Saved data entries
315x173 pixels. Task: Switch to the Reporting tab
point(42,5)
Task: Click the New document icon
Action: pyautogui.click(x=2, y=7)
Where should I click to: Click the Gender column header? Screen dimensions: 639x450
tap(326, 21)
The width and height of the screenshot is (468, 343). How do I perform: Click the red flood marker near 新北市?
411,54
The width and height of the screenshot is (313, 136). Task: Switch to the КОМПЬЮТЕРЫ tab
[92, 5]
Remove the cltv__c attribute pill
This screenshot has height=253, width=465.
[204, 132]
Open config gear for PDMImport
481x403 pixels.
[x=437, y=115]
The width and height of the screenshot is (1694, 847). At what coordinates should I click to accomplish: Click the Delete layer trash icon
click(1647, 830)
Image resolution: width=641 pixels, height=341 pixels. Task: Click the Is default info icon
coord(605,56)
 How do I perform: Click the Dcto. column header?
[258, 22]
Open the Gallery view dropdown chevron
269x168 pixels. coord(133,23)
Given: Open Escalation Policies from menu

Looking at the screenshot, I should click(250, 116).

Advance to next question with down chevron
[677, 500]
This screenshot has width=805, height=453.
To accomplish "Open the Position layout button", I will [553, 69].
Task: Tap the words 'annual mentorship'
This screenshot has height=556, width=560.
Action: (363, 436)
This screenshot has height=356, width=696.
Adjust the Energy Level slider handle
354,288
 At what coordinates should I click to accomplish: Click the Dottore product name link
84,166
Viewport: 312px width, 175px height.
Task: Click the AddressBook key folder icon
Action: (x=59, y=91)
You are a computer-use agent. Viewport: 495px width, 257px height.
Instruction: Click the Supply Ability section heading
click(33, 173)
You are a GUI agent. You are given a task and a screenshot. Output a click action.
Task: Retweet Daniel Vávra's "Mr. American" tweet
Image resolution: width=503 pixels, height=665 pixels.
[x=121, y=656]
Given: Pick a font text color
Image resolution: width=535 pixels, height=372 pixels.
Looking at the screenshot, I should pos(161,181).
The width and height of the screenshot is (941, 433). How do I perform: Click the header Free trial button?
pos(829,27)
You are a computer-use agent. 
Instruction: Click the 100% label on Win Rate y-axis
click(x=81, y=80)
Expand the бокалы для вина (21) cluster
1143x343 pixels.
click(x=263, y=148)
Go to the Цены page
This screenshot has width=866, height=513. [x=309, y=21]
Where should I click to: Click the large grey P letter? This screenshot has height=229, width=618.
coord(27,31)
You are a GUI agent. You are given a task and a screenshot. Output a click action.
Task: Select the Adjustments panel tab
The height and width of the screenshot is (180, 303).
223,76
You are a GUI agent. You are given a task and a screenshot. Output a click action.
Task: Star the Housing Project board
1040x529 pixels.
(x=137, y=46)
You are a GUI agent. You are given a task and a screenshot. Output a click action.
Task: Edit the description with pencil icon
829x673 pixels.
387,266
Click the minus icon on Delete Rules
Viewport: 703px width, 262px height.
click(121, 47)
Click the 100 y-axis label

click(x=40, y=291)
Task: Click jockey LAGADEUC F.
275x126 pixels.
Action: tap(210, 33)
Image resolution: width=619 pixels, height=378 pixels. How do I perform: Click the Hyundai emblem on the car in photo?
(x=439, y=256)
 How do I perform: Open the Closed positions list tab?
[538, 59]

> Assignment: Copy the records above exactly.

> Reply:
315x173 pixels. Task: Switch to the Reporting tab
point(42,5)
Task: Click the New document icon
Action: pyautogui.click(x=2, y=7)
Where should I click to: Click the Gender column header? Screen dimensions: 639x450
tap(326, 21)
The width and height of the screenshot is (468, 343). How do I perform: Click the red flood marker near 新北市?
411,54
The width and height of the screenshot is (313, 136). Task: Switch to the КОМПЬЮТЕРЫ tab
[92, 5]
Remove the cltv__c attribute pill
This screenshot has height=253, width=465.
[204, 132]
Open config gear for PDMImport
481x403 pixels.
[x=437, y=115]
The width and height of the screenshot is (1694, 847). At what coordinates should I click to accomplish: Click the Delete layer trash icon
click(1647, 830)
Image resolution: width=641 pixels, height=341 pixels. Task: Click the Is default info icon
coord(605,56)
 How do I perform: Click the Dcto. column header?
[258, 22]
Open the Gallery view dropdown chevron
269x168 pixels. coord(133,23)
Given: Open Escalation Policies from menu

Looking at the screenshot, I should click(250, 116).

Advance to next question with down chevron
[677, 500]
This screenshot has width=805, height=453.
To accomplish "Open the Position layout button", I will [553, 69].
Task: Tap the words 'annual mentorship'
This screenshot has height=556, width=560.
Action: (363, 436)
This screenshot has height=356, width=696.
Adjust the Energy Level slider handle
354,288
 At what coordinates should I click to accomplish: Click the Dottore product name link
84,166
Viewport: 312px width, 175px height.
Task: Click the AddressBook key folder icon
Action: (x=59, y=91)
You are a computer-use agent. Viewport: 495px width, 257px height.
Instruction: Click the Supply Ability section heading
click(33, 173)
You are a GUI agent. You are given a task and a screenshot. Output a click action.
Task: Retweet Daniel Vávra's "Mr. American" tweet
Image resolution: width=503 pixels, height=665 pixels.
[x=121, y=656]
Given: Pick a font text color
Image resolution: width=535 pixels, height=372 pixels.
Looking at the screenshot, I should pos(161,181).
The width and height of the screenshot is (941, 433). How do I perform: Click the header Free trial button?
pos(829,27)
You are a computer-use agent. 
Instruction: Click the 100% label on Win Rate y-axis
click(x=81, y=80)
Expand the бокалы для вина (21) cluster
1143x343 pixels.
click(x=263, y=148)
Go to the Цены page
This screenshot has width=866, height=513. [x=309, y=21]
Where should I click to: Click the large grey P letter? This screenshot has height=229, width=618.
coord(27,31)
You are a GUI agent. You are given a task and a screenshot. Output a click action.
Task: Select the Adjustments panel tab
The height and width of the screenshot is (180, 303).
223,76
You are a GUI agent. You are given a task and a screenshot. Output a click action.
Task: Star the Housing Project board
1040x529 pixels.
(x=137, y=46)
You are a GUI agent. You are given a task and a screenshot. Output a click action.
Task: Edit the description with pencil icon
829x673 pixels.
387,266
Click the minus icon on Delete Rules
Viewport: 703px width, 262px height.
click(121, 47)
Click the 100 y-axis label

click(x=40, y=291)
Task: Click jockey LAGADEUC F.
275x126 pixels.
Action: tap(210, 33)
Image resolution: width=619 pixels, height=378 pixels. How do I perform: Click the Hyundai emblem on the car in photo?
(x=439, y=256)
 How do I perform: Open the Closed positions list tab?
[538, 59]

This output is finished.